In the FTSE 100 index, SSE was up 1.4%.
SSE said that revenue in the financial year that ended March 31 rose to GBP12.49 billion from GBP8.70 billion a year earlier.
However it swung to a pretax loss of GBP205.6 million from a pretax profit of GBP3.48 billion a year ago. SSE explained that the loss was due to net GBP2.3 billion adverse fair value movement on derivatives.
SSE proposed a final dividend of 67.7p, bringing the full year dividend to 96.7p, up versus 85.7p year-on-year.
In the FTSE 250, Marks & Spencer jumped 8.7%.
In the 52 weeks ended April 1, revenue rose by 9.6% to GBP11.93 billion from GBP10.89 billion a year earlier. Pretax profit rose by 21% to GBP475.7 million from GBP391.7 million.
Marks & Spencer said that it plans to restore its dividend in financial 2023.
"One year in, our strategy to reshape M&S for growth has driven sustained trading momentum, with both businesses continuing to grow sales and market share. Our Food and Clothing & Home businesses invested in value to protect customers from the full force of inflation which, whilst impacting margin, was the right thing to do, as serving our customers well is the only route to delivering for our shareholders," said Chief Executive Stuart Machin.
Neil Shah at research house Edison called the M&S results "surprisingly robust".
"These results do not quite bear out the company's apocalyptic warnings of a "gathering storm" in its 2022 report, which announced a fall in profit of 24%," Shah said.

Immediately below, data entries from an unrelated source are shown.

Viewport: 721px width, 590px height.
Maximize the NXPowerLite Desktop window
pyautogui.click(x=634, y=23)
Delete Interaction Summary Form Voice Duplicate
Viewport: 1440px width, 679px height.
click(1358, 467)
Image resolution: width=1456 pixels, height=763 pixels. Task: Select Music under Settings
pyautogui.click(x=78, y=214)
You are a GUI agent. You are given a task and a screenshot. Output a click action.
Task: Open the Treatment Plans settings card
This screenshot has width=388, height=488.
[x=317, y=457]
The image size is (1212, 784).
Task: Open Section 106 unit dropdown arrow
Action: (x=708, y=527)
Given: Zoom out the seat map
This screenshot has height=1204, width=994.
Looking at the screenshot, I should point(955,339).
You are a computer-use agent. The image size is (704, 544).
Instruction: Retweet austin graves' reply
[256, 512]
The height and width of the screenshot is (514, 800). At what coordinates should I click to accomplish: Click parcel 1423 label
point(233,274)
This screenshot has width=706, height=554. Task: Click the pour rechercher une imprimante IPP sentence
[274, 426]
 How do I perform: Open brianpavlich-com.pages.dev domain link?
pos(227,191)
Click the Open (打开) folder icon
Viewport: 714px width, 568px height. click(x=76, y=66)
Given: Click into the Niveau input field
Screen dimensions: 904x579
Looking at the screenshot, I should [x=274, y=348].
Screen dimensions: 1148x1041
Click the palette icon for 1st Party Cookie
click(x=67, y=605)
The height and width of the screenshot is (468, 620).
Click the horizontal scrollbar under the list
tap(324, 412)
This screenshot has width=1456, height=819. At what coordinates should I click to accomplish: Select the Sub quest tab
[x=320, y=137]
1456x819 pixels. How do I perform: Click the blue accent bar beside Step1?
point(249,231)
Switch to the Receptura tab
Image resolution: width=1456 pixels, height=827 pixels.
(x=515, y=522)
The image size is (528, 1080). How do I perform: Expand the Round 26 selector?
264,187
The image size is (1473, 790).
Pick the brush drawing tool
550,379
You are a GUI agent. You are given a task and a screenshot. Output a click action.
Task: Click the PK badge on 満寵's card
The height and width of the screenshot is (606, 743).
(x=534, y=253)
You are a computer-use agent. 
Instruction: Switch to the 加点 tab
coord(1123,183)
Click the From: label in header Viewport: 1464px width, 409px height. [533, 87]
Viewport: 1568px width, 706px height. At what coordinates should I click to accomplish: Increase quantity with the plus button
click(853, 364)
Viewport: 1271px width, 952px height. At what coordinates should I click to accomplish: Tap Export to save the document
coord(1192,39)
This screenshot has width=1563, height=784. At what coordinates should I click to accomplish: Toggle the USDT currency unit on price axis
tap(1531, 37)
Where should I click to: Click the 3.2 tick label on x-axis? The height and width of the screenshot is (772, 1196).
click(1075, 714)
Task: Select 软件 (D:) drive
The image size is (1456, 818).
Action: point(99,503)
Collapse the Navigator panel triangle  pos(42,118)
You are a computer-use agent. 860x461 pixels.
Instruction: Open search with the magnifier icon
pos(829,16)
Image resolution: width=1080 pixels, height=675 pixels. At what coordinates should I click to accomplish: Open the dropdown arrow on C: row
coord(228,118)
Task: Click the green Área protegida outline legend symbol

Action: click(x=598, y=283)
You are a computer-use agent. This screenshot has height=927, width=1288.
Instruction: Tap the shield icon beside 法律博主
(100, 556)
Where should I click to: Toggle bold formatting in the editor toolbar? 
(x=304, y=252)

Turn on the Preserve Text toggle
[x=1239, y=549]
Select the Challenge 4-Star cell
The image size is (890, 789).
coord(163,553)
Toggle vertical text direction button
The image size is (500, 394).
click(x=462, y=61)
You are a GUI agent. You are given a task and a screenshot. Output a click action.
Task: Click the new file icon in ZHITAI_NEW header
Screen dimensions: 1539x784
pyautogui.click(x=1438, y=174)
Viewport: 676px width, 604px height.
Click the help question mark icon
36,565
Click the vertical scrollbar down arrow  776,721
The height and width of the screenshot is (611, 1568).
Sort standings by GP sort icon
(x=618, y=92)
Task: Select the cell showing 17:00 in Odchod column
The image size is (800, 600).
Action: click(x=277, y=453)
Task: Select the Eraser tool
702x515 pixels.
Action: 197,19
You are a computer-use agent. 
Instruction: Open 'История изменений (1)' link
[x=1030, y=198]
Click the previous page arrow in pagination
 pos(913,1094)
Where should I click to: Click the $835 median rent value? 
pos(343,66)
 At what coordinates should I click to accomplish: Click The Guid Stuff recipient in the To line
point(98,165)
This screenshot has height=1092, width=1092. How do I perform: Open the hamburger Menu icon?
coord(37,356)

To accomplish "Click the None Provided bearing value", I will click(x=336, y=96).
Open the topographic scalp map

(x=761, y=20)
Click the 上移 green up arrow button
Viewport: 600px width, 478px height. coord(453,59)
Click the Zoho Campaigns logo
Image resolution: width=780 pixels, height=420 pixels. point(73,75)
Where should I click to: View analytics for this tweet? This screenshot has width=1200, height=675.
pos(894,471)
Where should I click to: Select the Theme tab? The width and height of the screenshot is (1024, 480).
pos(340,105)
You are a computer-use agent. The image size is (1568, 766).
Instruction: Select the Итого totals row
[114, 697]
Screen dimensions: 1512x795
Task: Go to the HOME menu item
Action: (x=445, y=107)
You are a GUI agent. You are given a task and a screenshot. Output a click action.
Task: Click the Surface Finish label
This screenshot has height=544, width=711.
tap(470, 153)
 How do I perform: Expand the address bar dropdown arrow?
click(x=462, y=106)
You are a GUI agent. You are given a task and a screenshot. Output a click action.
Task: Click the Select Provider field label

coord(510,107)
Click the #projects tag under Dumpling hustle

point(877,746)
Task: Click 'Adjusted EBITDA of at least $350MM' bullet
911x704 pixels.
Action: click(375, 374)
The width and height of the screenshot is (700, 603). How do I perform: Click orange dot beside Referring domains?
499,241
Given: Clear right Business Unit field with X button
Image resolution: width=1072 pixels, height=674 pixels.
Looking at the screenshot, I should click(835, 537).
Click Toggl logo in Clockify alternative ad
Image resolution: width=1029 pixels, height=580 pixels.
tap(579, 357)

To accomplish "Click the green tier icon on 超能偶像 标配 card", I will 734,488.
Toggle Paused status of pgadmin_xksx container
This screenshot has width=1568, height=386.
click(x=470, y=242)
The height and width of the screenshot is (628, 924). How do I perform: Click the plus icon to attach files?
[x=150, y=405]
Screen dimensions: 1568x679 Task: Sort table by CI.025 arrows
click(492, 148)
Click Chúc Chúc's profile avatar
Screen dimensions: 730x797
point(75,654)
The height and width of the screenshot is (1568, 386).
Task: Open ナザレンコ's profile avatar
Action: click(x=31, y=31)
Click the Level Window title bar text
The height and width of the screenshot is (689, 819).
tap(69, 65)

LondonMetric shares lost 10%.
The London-based property company said it has agreed to buy CT Property Trust in an all-share deal worth GBP198.6 million. LondonMetric will issue 0.455 of a LondonMetric share for each CTPT share, giving CTPT shareholders a 9.7% stake in LondonMetric.
LondonMetric also reported net rental income in the financial year that ended March 31 rose to GBP144.1 million from GBP130.0 million a year earlier. It swung to a loss per share of 51.8p from an EPS of 78.8p. The company declared a dividend of 9.50p, up from 9.25p.
CEO Andrew Jones said: "The last year has seen a weaker economic backdrop, elevated inflation and a significantly higher interest rate environment. Not surprisingly, this has led to a recalibration of real estate values and conditions that have undoubtedly impacted our approach to leverage and interest rate exposure."
LondonMetric also said it has sold its DHL logistics warehouse in Solihull for GBP20.5 million. It noted that the sale was at a small premium to the March 31 book value.
In European equities on Wednesday, the CAC 40 in Paris was down 1.5%, while the DAX 40 in Frankfurt was down 1.3%.
The pound was quoted at USD1.2410 early on Wednesday in London, down a little compared to USD1.2420 at the equities close on Tuesday. The euro stood at USD1.0784, firm against USD1.0774. Against the yen, the dollar was trading at JPY138.56, firm from JPY138.52.
In Asia on Wednesday, the Nikkei 225 index in Tokyo closed down 0.9%. In China, the Shanghai Composite was down 1.3%, while the Hang Seng index in Hong Kong was down 1.9%. The S&P/ASX 200 in Sydney closed down 0.6%.
Brent oil was quoted at USD77.32 a barrel early in London on Wednesday, up from USD77.00 late Tuesday. Gold was quoted at USD1,974.23 an ounce, up against USD1,965.99.